In the context, then, of spurring innovation, and achieving the goals of the Heritage Health Prize, the 0.40 benchmark was probably very well chosen, although perhaps not quite as precisely as Netflix’s 10%. In order to win the huge sum of money someone would have to make a huge contribution to the field. The size of the gold ring was consummate with the difficulty it took to achieve. If it had been easier to achieve, would it have been less motivating? In the end, of course, someone saved $2.5 million and still got good media attention and hopefully some of the best data science targeted at the health care prediction problem. On the other hand it will cost them nearly $1 Million after the $500,000 prize, all the milestone prizes, and the cost of running the competition. In the $50-billion per year (or more, or less… estimates run wildly) in hospitalization care, something that could save this much money should be worth it either way. It’s almost certain that Netflix got more than it’s $1-Million worth out of the improvement in movie predictions. The HHP was a gamble by both sides… a large sum of money on the table and countless thousands of hours spent by data mining experts on a high profile, high value problem.

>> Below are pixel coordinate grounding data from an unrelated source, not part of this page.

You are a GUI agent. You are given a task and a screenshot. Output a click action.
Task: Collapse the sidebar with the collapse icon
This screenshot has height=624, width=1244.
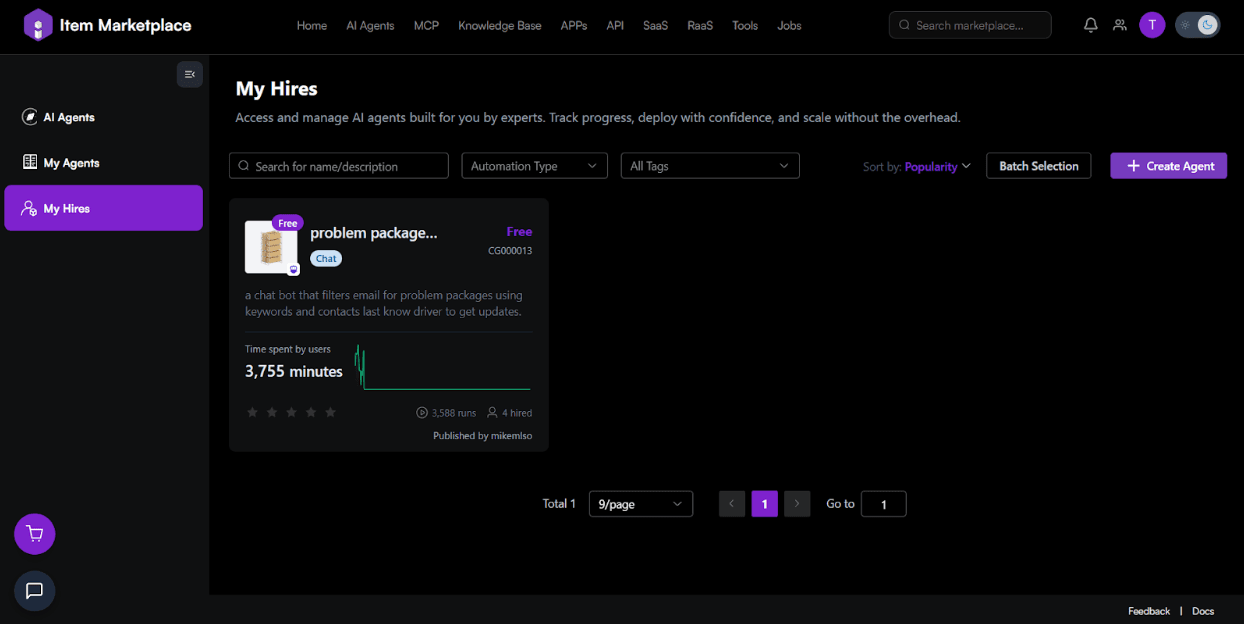tap(189, 74)
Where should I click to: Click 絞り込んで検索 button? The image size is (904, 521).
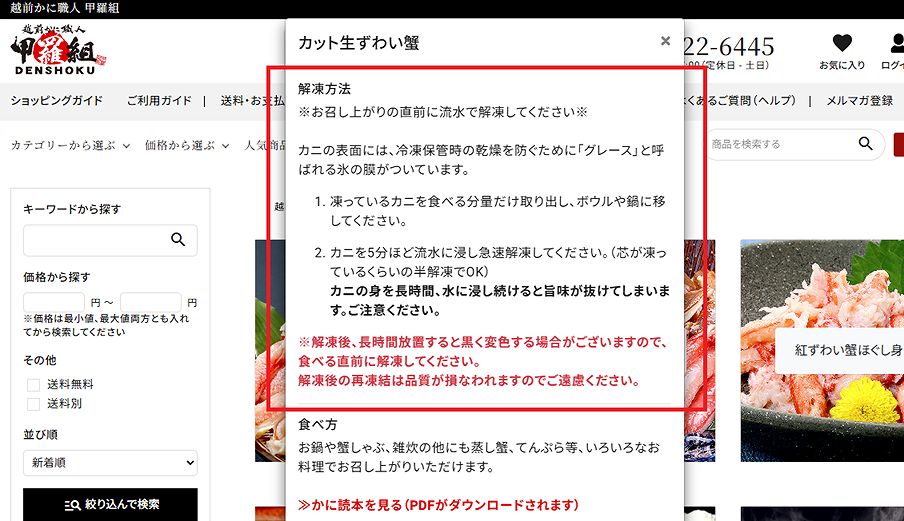(110, 504)
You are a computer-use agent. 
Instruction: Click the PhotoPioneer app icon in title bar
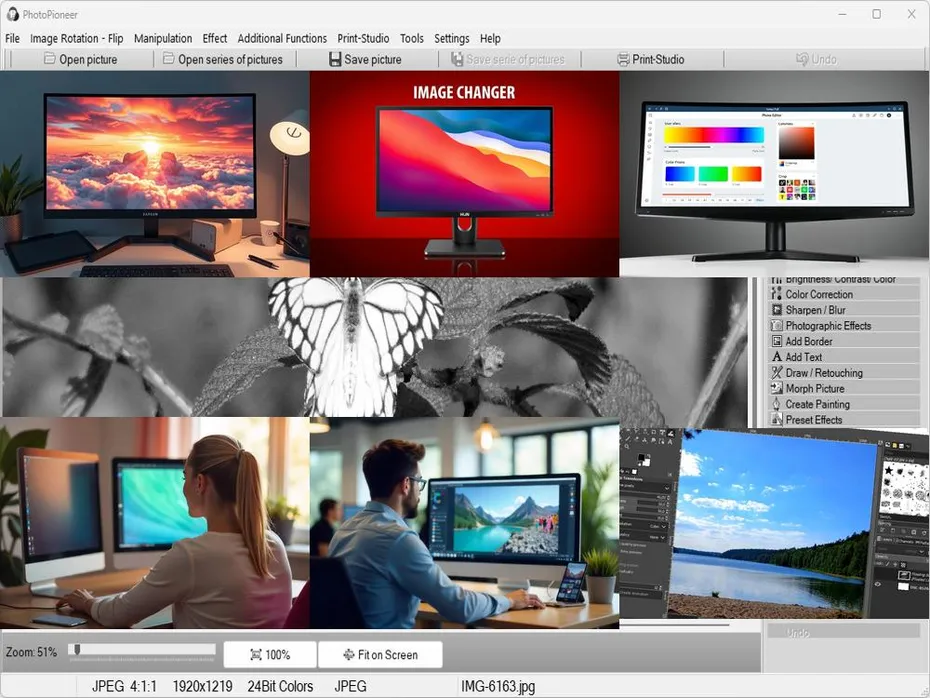pos(13,14)
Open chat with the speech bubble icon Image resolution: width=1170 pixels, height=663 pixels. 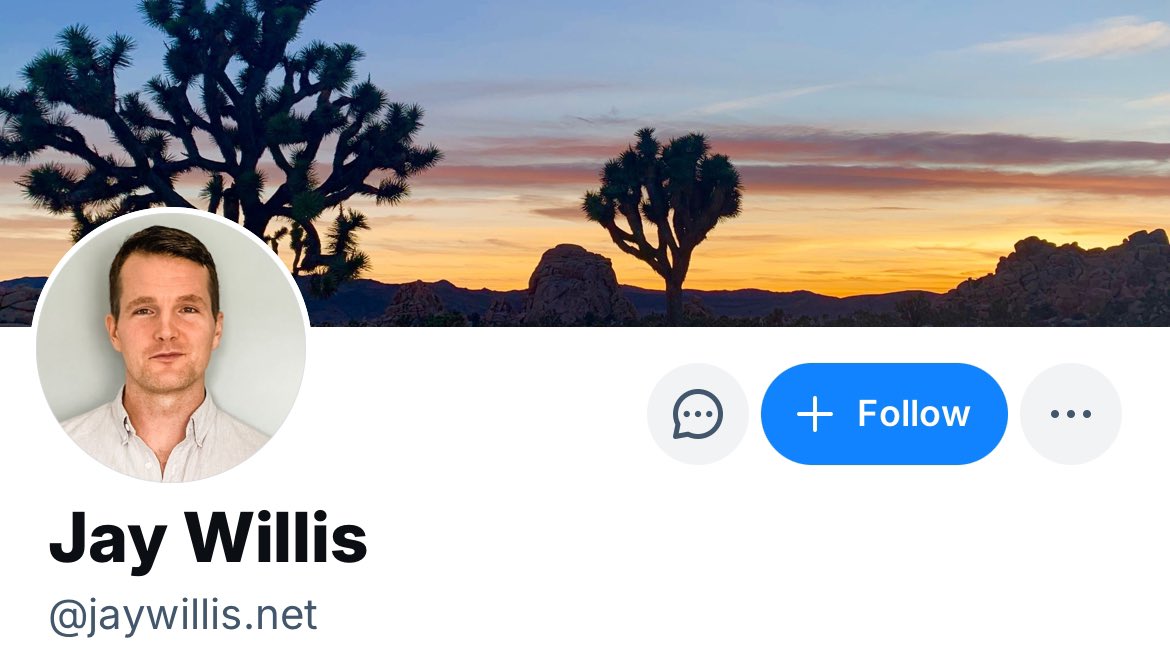[698, 414]
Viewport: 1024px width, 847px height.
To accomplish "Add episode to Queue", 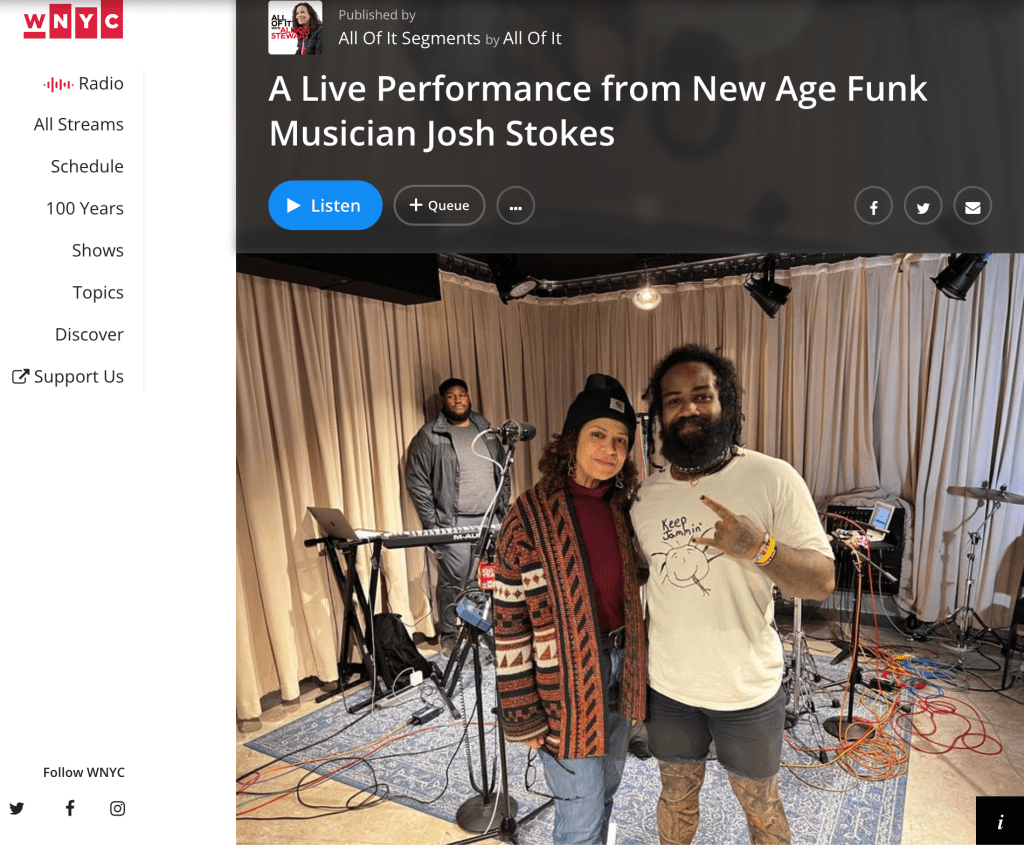I will (440, 206).
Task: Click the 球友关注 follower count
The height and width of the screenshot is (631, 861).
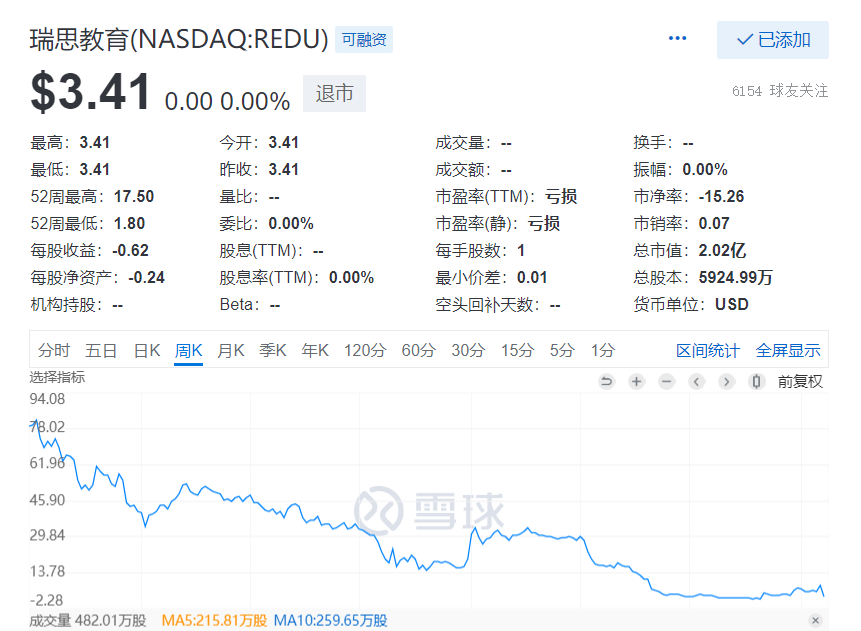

In the end, I found the quest fascinating. I’ve learned a huge amount about data mining in the process, and I even began working with data for a health-care provider as a client due in no small part to wanting to get more exposure to the data I learned about in this competition. I owe the topic a dozen more blog posts, and I may do that, or expand this one. For now, I’m happy the competition is over… it’s been a long walk. As it stands my team is in 84th place. Out of 2000 teams including far more experienced and competitive groups, some of which doubtless had more time to spend on the problem, I’m super happy with the results.